[Extracted entries]
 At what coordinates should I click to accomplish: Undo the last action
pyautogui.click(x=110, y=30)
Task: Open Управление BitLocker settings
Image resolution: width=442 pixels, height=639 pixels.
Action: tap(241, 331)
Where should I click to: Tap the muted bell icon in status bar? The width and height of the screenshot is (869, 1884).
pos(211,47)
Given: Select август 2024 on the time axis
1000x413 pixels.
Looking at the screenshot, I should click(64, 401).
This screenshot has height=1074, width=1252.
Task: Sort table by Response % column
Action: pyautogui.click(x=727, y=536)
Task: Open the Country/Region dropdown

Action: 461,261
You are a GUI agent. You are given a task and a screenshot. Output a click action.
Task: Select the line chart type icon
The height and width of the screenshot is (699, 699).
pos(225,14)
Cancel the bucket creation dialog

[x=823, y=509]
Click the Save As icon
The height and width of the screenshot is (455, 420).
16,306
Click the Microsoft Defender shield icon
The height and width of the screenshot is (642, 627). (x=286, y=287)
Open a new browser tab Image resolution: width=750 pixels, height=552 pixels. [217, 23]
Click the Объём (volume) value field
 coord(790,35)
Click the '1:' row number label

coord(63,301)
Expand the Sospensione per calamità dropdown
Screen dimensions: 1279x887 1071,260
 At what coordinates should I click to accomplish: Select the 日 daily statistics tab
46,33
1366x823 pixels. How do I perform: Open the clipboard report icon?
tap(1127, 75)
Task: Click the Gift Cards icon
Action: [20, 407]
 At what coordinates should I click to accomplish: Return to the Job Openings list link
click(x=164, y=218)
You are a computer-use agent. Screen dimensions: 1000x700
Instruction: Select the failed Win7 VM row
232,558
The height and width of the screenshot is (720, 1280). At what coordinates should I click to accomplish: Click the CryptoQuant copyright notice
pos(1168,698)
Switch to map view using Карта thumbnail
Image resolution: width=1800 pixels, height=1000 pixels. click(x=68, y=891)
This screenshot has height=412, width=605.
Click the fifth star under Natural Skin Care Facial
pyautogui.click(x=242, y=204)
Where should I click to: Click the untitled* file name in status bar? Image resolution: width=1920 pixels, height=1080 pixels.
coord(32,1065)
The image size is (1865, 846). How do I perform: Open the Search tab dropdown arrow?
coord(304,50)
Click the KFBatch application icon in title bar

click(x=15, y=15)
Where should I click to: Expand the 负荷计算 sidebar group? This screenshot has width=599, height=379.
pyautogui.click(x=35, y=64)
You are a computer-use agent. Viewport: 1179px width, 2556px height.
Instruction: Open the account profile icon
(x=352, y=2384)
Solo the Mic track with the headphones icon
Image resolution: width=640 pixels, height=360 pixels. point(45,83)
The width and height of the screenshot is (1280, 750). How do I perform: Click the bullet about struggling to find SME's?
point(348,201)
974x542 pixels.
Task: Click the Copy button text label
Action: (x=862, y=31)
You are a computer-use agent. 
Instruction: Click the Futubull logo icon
[/Extracted entries]
Required work: Could you copy exactly the line containing "Where should I click to: Click" and each line after it through the end of the records, and nothing else?

Finished task:
Where should I click to: Click the untitled* file name in status bar? Image resolution: width=1920 pixels, height=1080 pixels.
coord(32,1065)
The image size is (1865, 846). How do I perform: Open the Search tab dropdown arrow?
coord(304,50)
Click the KFBatch application icon in title bar

click(x=15, y=15)
Where should I click to: Expand the 负荷计算 sidebar group? This screenshot has width=599, height=379.
pyautogui.click(x=35, y=64)
You are a computer-use agent. Viewport: 1179px width, 2556px height.
Instruction: Open the account profile icon
(x=352, y=2384)
Solo the Mic track with the headphones icon
Image resolution: width=640 pixels, height=360 pixels. point(45,83)
The width and height of the screenshot is (1280, 750). How do I perform: Click the bullet about struggling to find SME's?
point(348,201)
974x542 pixels.
Task: Click the Copy button text label
Action: (x=862, y=31)
You are a computer-use agent. 
Instruction: Click the Futubull logo icon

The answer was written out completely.